- **WHAT YOU HAVE TO DO**
Give the number of lines below that hold "computer", and only that.

Data items
━━━━━━━━

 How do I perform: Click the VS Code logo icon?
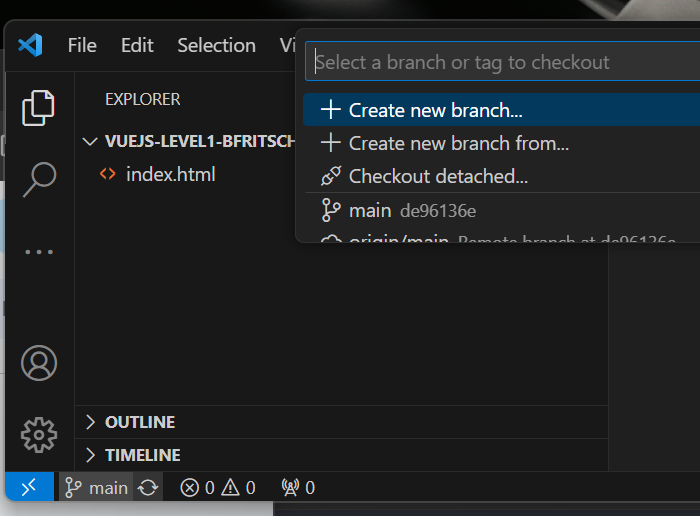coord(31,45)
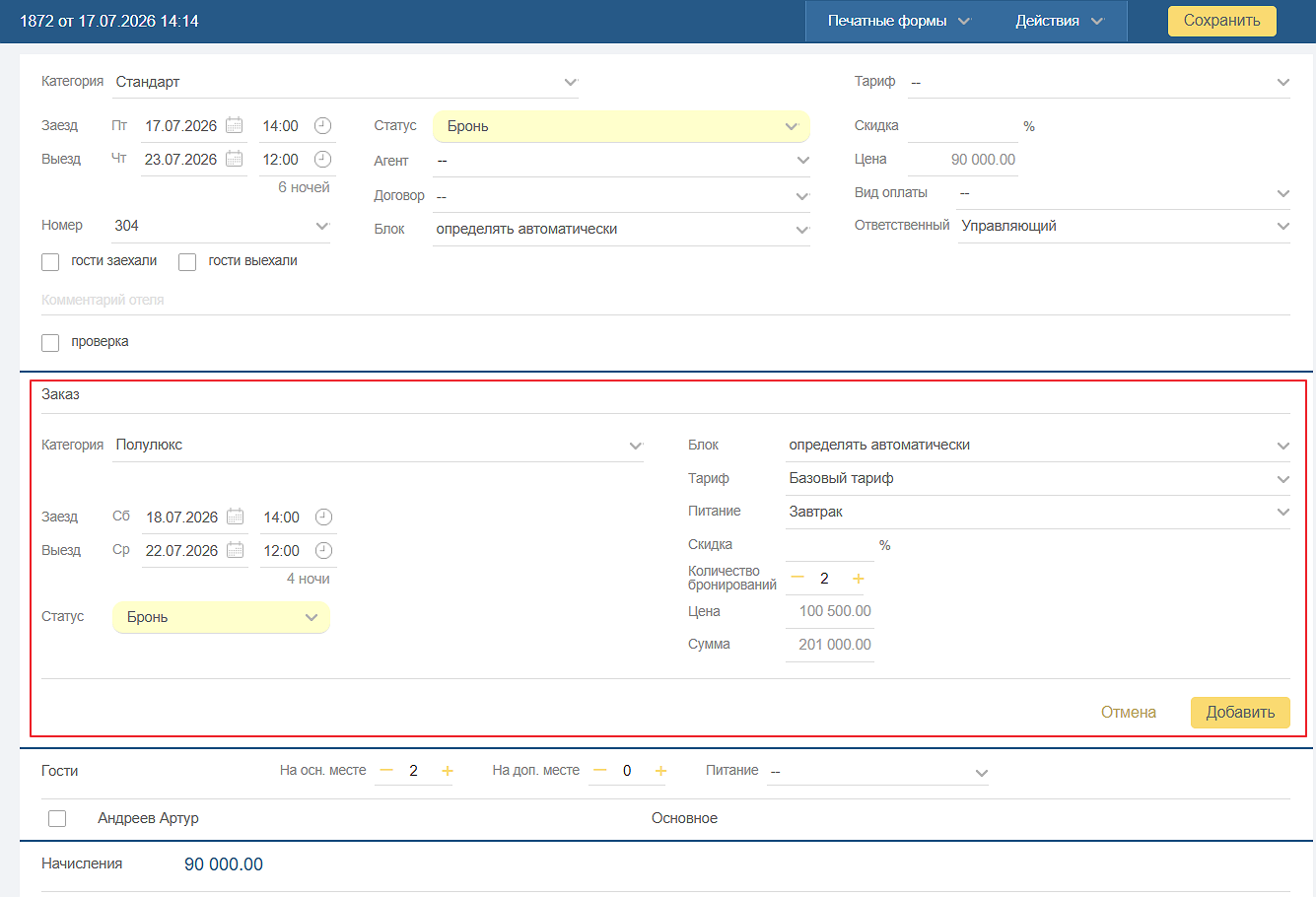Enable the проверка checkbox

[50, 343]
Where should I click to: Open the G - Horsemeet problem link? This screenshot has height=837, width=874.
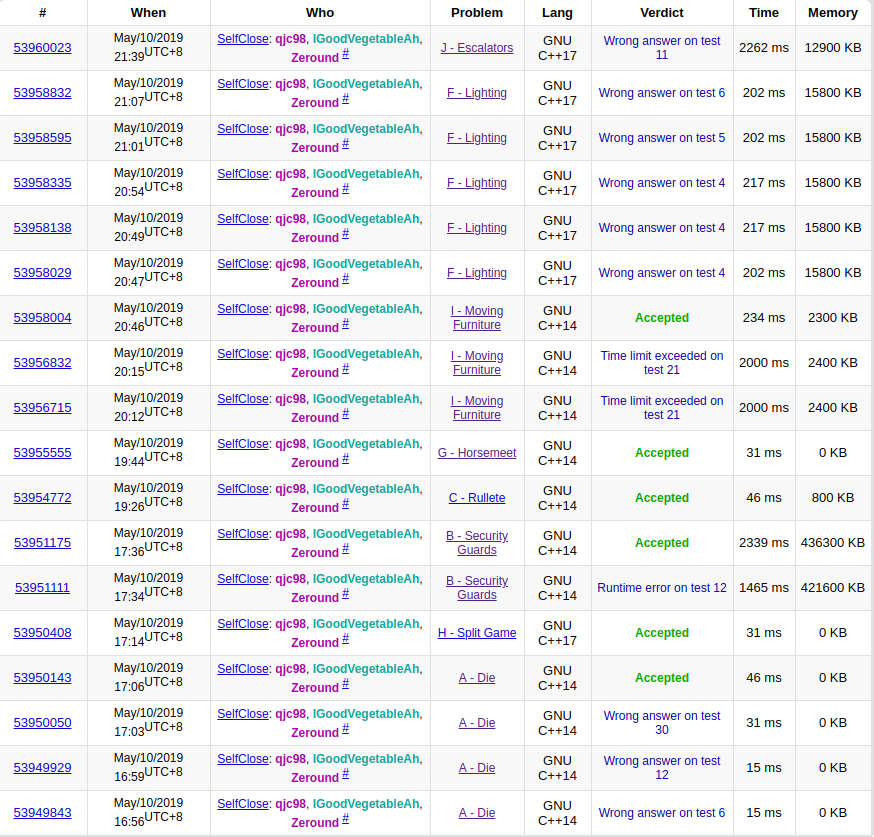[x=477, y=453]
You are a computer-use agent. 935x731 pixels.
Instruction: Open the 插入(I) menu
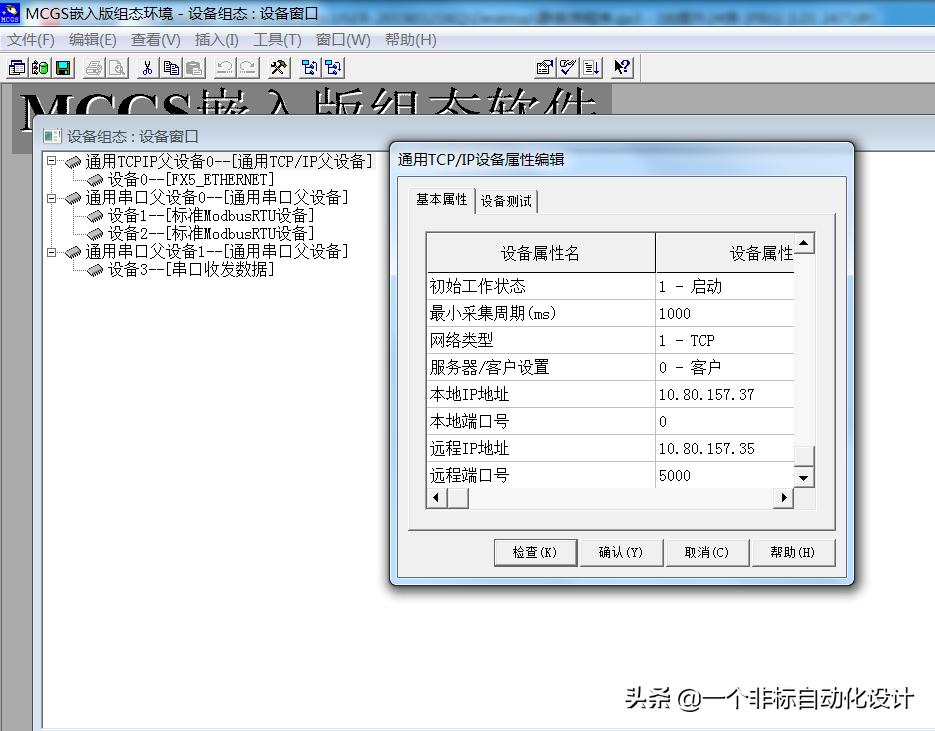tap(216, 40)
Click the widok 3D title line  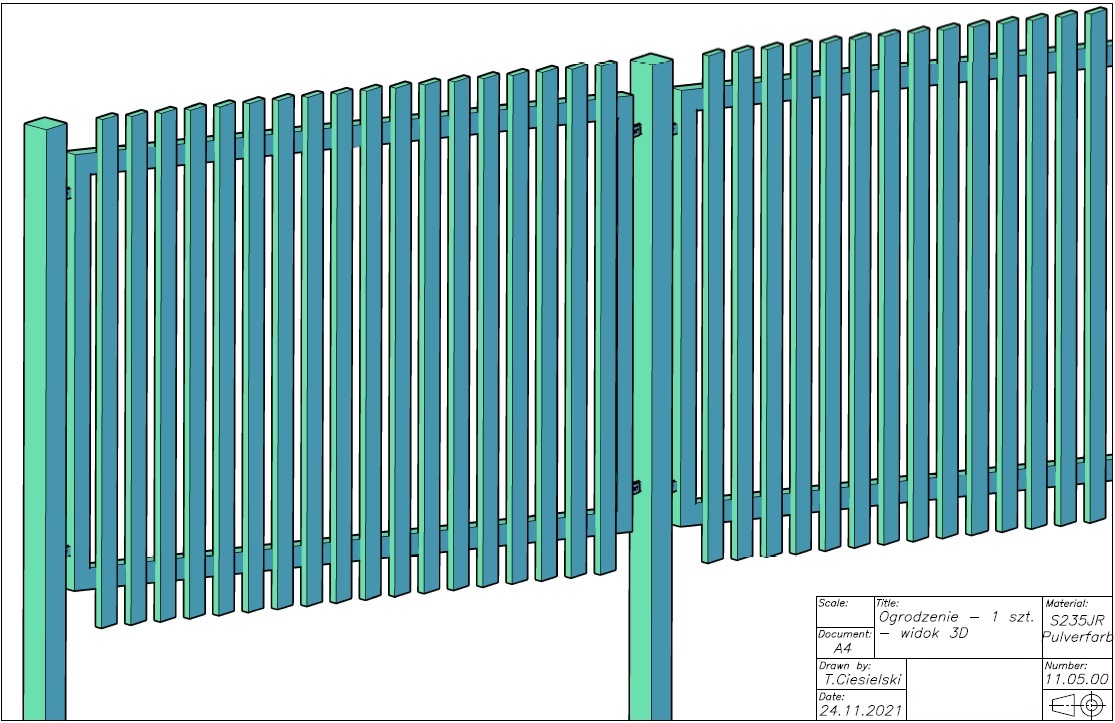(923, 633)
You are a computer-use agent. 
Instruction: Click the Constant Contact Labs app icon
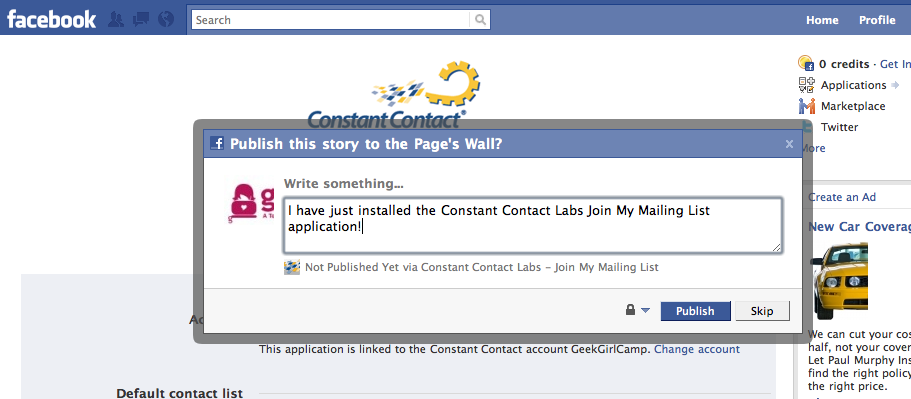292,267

━━━━━━━━

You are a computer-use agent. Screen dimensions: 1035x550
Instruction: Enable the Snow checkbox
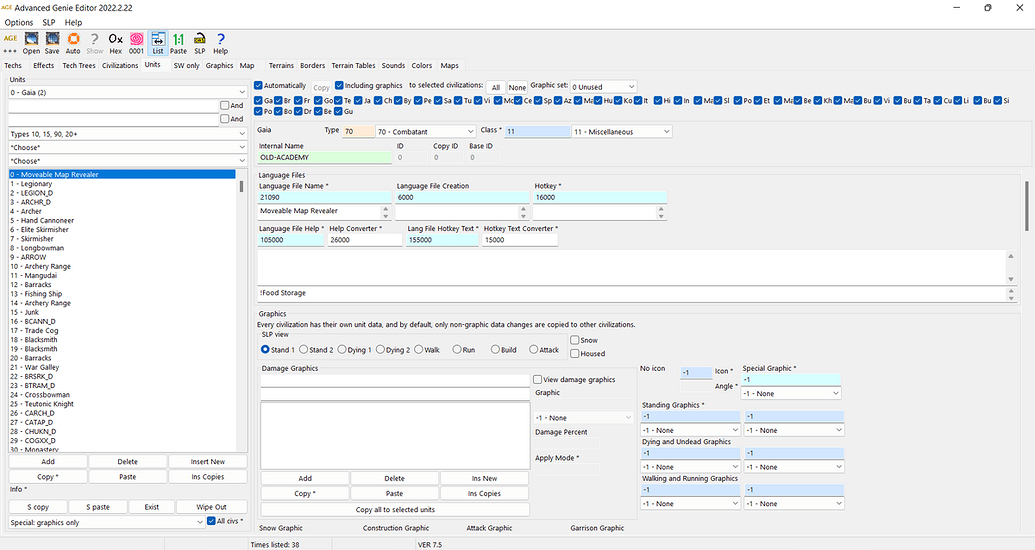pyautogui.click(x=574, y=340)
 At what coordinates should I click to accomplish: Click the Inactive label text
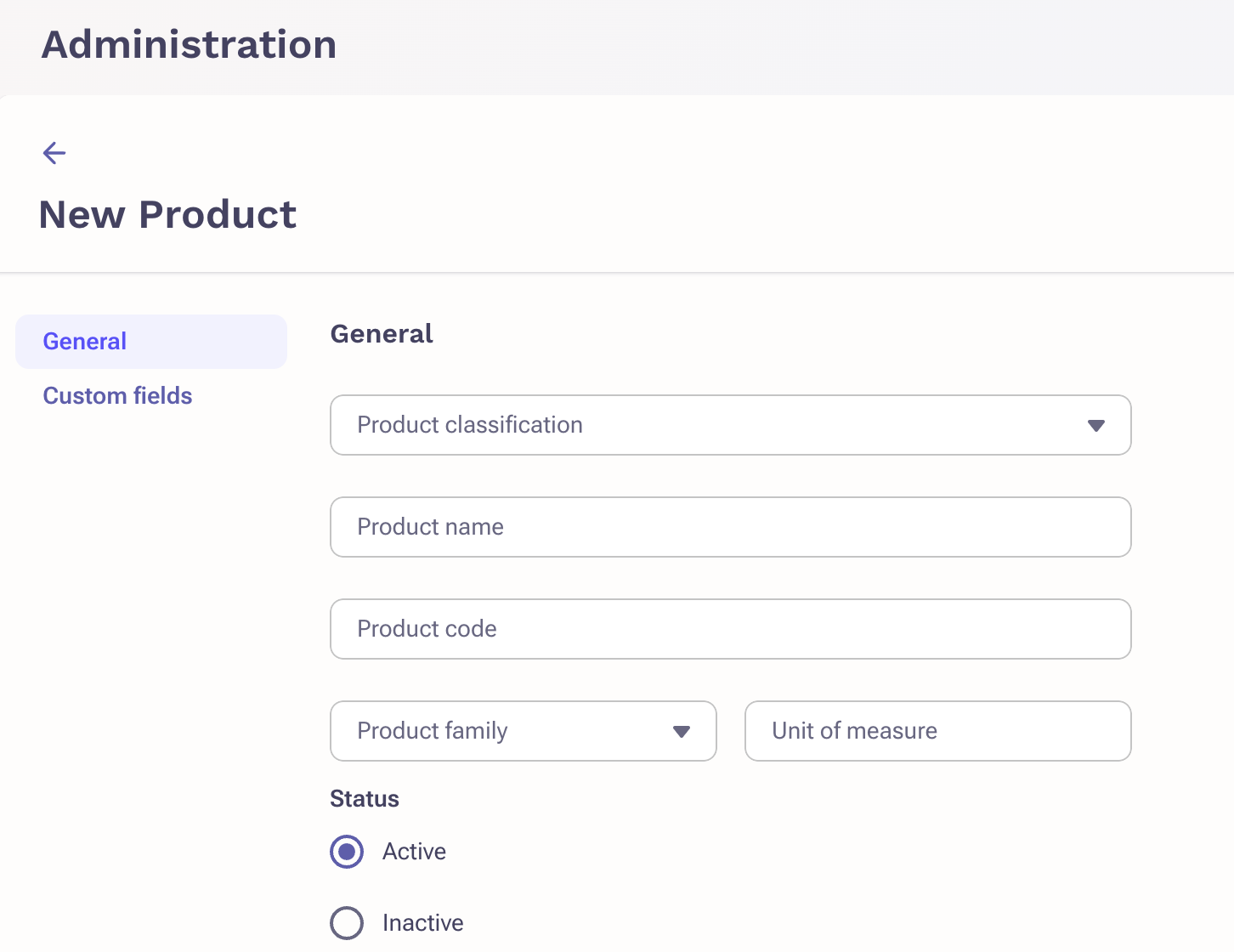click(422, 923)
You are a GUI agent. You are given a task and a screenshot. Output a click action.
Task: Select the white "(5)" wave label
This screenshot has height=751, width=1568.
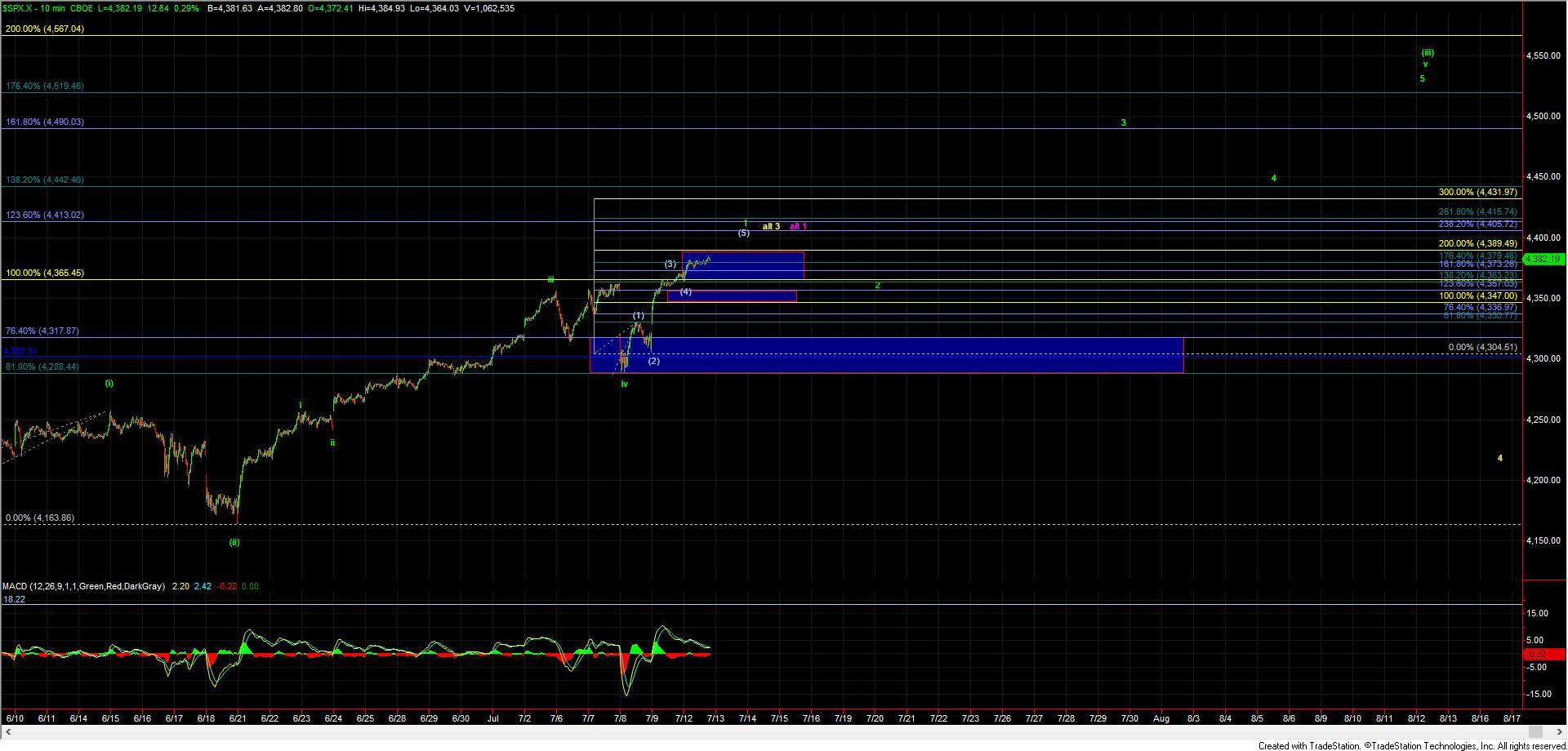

━━━━━━━━

- **RESULT OF THE TASK**
3